由于网络波动,所以我写了一个.sh文件,检测到上传失败可以自动重传,我们命名该文件为upload.sh
#!/bin/bash
while true; do
ascp -i /mnt/home/zehuazeng/ncbi/aspera.openssh -QT -l100m -k1 -d /mnt/home/zehuazeng/media/207O/origData8 [email protected]:uploads/starlitnightly_163.com_UFgOBYes
if [ $? -eq 0 ]; then
echo "Command completed successfully."
break
else
echo "Command failed. Retrying in 5 seconds..."
sleep 5
fi
done
然后在终端输入./upload.sh即可运行,注意文件需要先修改权限chmod 777 ./upload.sh。

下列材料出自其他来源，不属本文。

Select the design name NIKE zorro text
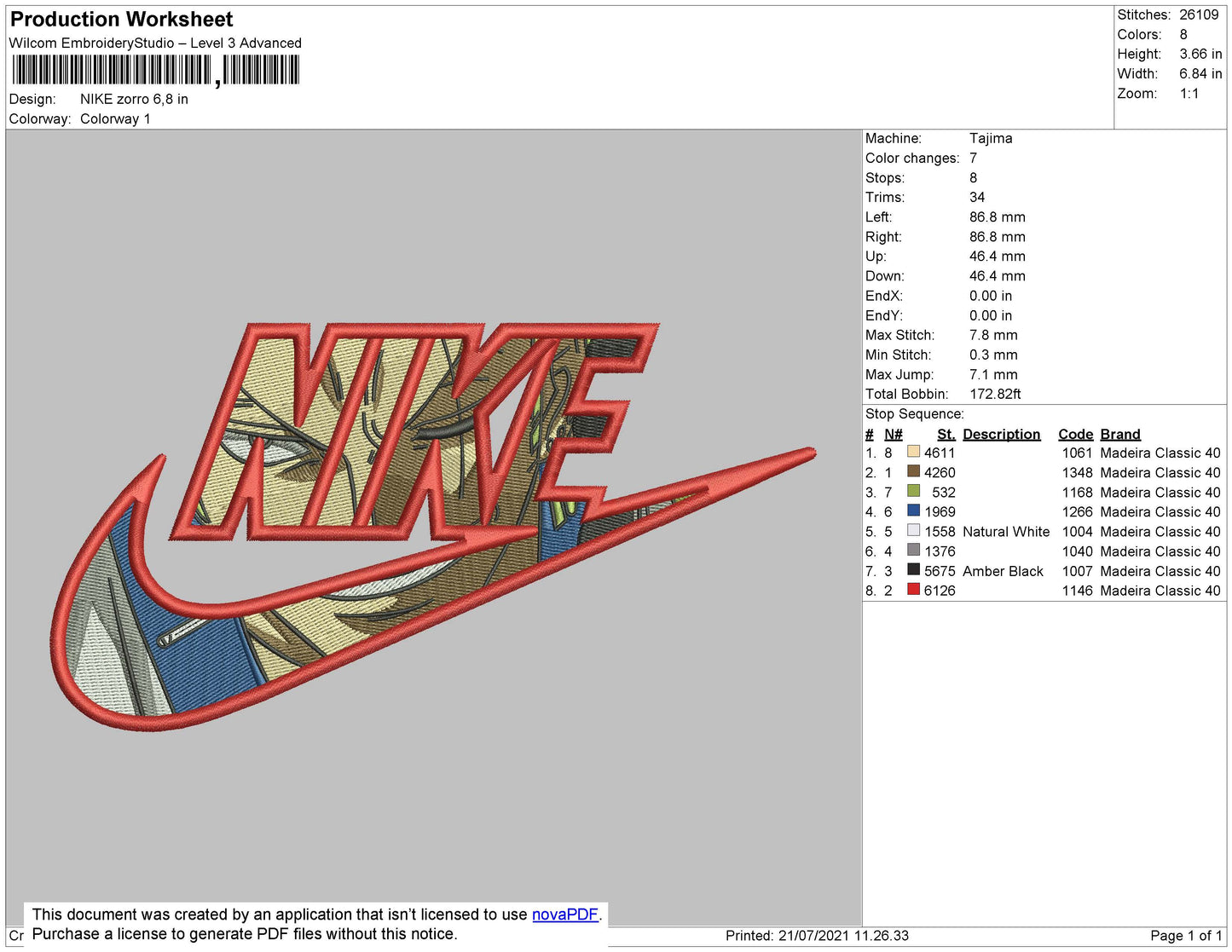Image resolution: width=1232 pixels, height=952 pixels. coord(134,99)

我们发现自动上传便开始了,并且会自动检测上传成功与失败。我们等全部文件上传好后,回到刚才的SUB页面
我们选择Select preload folder,这里origData7是我们已经传好的文件夹,而origData8是正在上传的文件夹
选择完了我们点击Continue,就会跳到最后一个页面,一般来说文件会自动帮你选出来,根据你前面填写的filename1-8
我们点击Submit就好了,会跳转到最开始的页面,提示我们正在处理中。
3.6 其他
我在上传的时候遇到了一次失败,报错提示是
2023-08-06T22:03:02 sra_subprocess error: Finished: /panfs/traces01.be-md.ncbi.nlm.nih.gov/trace_software/pipeline/sra_prod/transform_tools/sharq_load.py --config /panfs/traces01.be-md.ncbi.nlm.nih.gov/trace_software/pipeline/sra_prod/config.sra.public /panfs/traces01.be-md.ncbi.nlm.nih.gov/trace_software/pipeline/sra_prod/transform_tools/sharq --platform=ILLUMINA --log-level=info --output=/export/home/SSD/production_sra_public/sge1240.212826.trace.run_load.sh/SRR25541***.run_load/SRR25541***.output ***_3_1_R2.fq.gz ***_4_1_R2.fq.gz ***_2_1_R2.fq.gz ***_2_1_R1.fq.gz ***_1_1_R1.fq.gz ***_1_1_R2.fq.gz ***_3_1_R1.fq.gz ***_4_1_R1.fq.gz; pid=218120, rc=243
这种错误不是我能解决的,于是我写了封邮件发送到[email protected],然后过了两天再看邮箱,工作人员后台已经帮我弄好了。
4. GEO上传
我们将原始数据成功上传到SRA数据库后,我们还需要上传处理后的数据到GEO数据库上。GEO数据库与SRA的上传有一些类似,但也有所区别。可能是由于处理后的文件通常不会太大,所以上传可以用ftp。
4.1 新建GEO提交
我们点击New Submission新建一个提交
我们选择high-throughout sequencing来完成scRNA-seq数据的上传,点开后发现,我们需要先下载一个meta文件进行信息的填写。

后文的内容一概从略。